Delving into the depths of… soil.
The Inner World is a really, really weird game.
Taking influence from classic point-and-click titles, The Inner World takes place in the bizarre, uh, inner world of soil, of all things. Known as Asposia, it’s home to a host of weird and wonderful characters that you’ll get to meet along your journey. Unfortunately however, the game itself is just not quite polished enough to provide a particularly fun experience, and everything from the animation to the user-interface could have done with a bit more time in development. Still, I have to give credit for its ambition.
You play as Robert, a charmingly innocent protagonist sporting a spotted nose (instead of the normal stripy nose – look, just don’t ask). After a slight mishap during the opening sequence, you’re off on your adventure. The game is a point-and-click experience at its core, and you’ll spend a lot of your time wandering around, poking and prodding various items whilst chatting to the locals to gain information and clues.

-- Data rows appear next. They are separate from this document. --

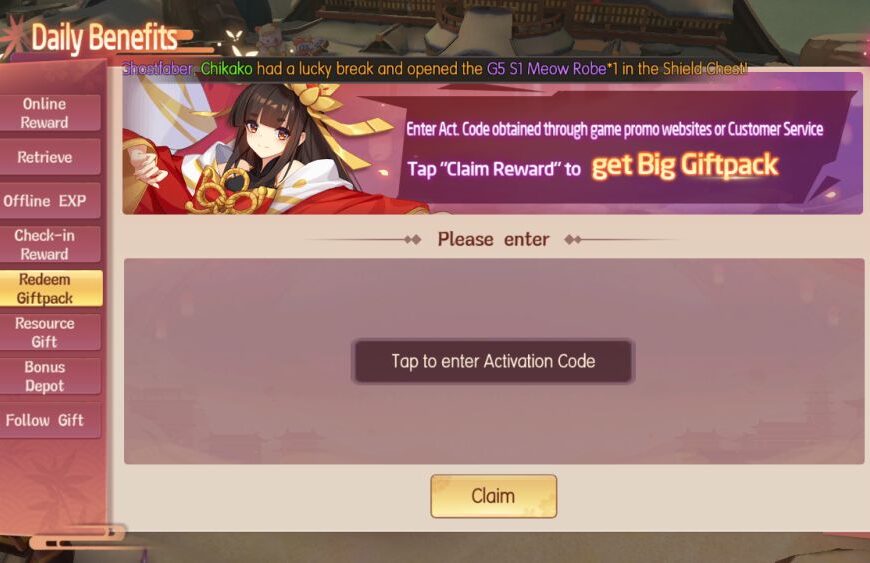
Task: Click the star ornament beside Daily Benefits
Action: click(14, 37)

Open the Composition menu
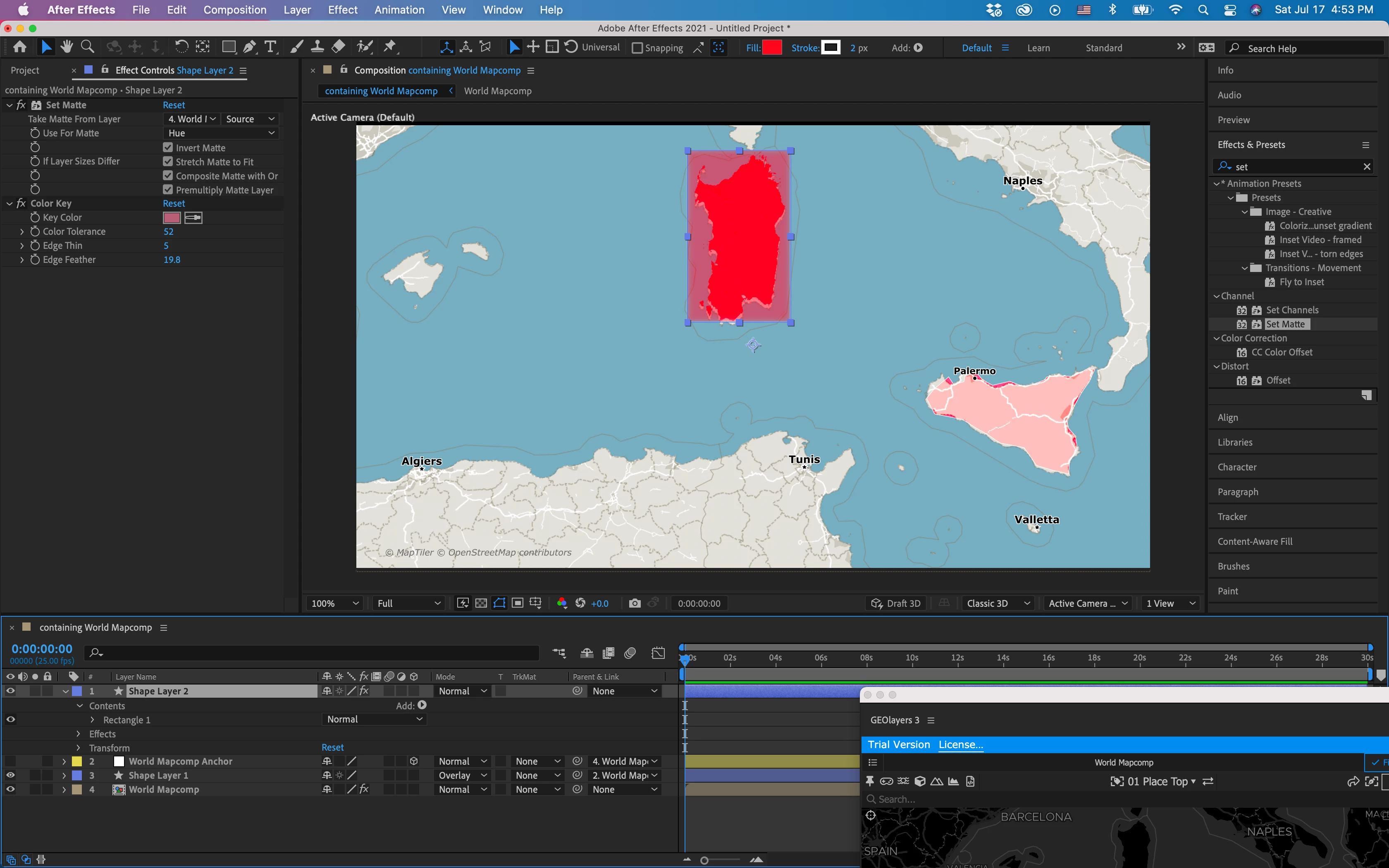point(235,10)
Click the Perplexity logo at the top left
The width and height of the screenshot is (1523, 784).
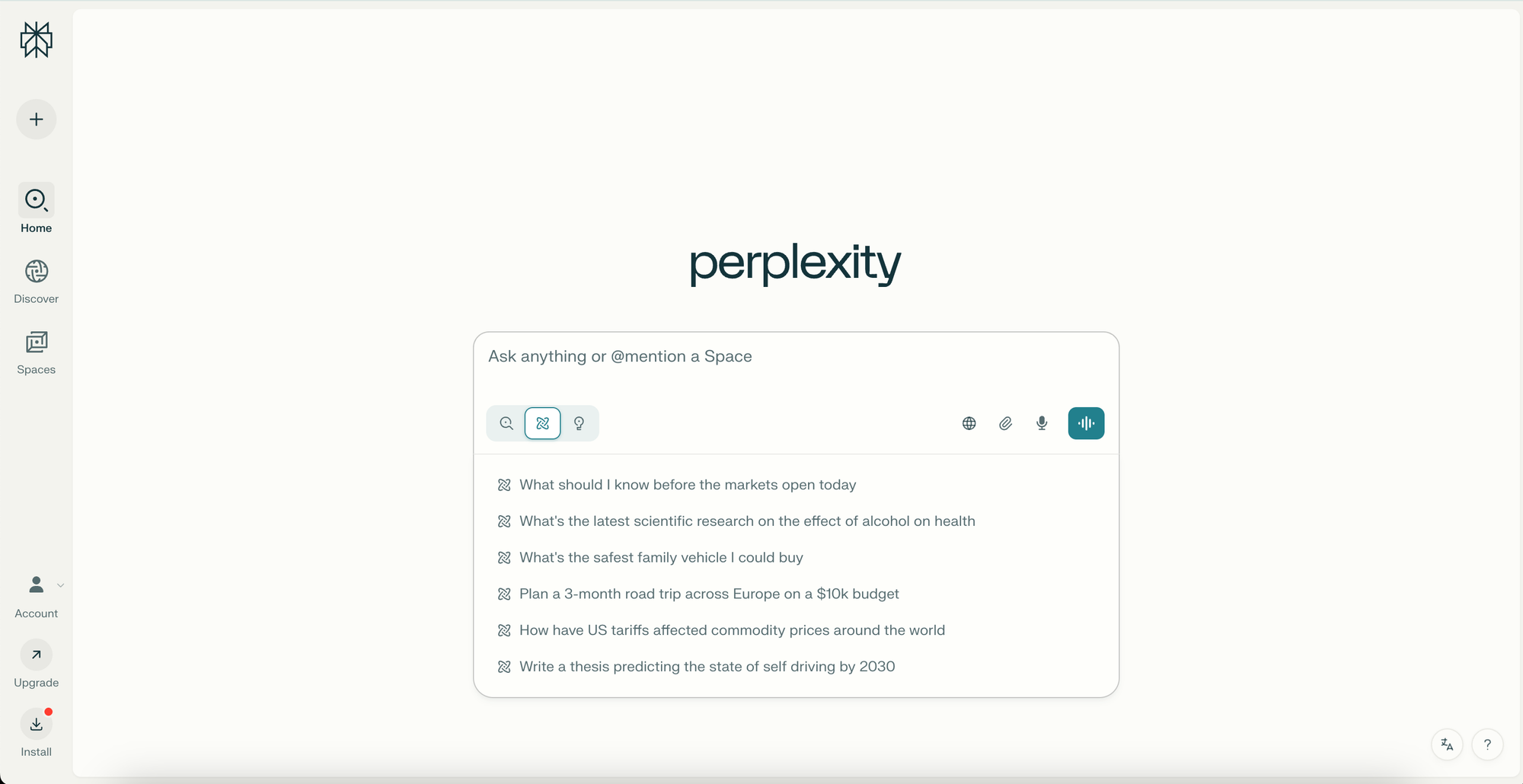tap(36, 40)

Unlike a lot of examples of the genre, you can actually control Robert directly using the left analogue stick, which is a nice change of pace to the normal ‘click here to walk’ mechanic that players might be used to.
In a rather baffling choice, however, the touch screen is not put to use at all in this game. It would have been incredibly easy and intuitive to simply tap on items of interest, but instead you need to press various buttons and navigate a confusing interface to finally pick up an item. It’s unnecessarily obtuse, which is a shame because it could have easily been a lot better. To make matters worse, when you have multiple items in the nearby vicinity, it can be a bit difficult to click on the correct one, meaning you’ll be carefully nudging Robert in a certain direction in order to click on the correct item.
Character interactions are a lot more positive, however. It’s clear a lot of care was taken into making the inhabitants of Asposia funny, weird and suitably informative. Their designs leave a bit to be desired as a lot of the characters look very similar to one another, but thankfully their individual personalities shine through. To supplement this, the voice acting is mostly top notch, and I frequently found myself giggling at some of the dialogue on offer.
In terms of visuals, The Inner World looks nice overall, but the animation is a bit stiff. It almost looks like one of those low-budget kids programmes you see at 6am in the morning – characters look a bit jerky in their movements, and the speech animation is particularly amateurish. Nevertheless, there’s a charm to the visuals that I can’t shake off, and the hand-drawn environments in particular look wonderful.
If you’re a fan of point-and-click adventure titles, there’s a lot to be gained from The Inner World. It’s got all the ingredients necessary for an entertaining experience, but unfortunately the controls are a bit too fiddly and the animation too stiff to fully recommend to the general gaming community. It might be worth a look during the quieter release periods during the year.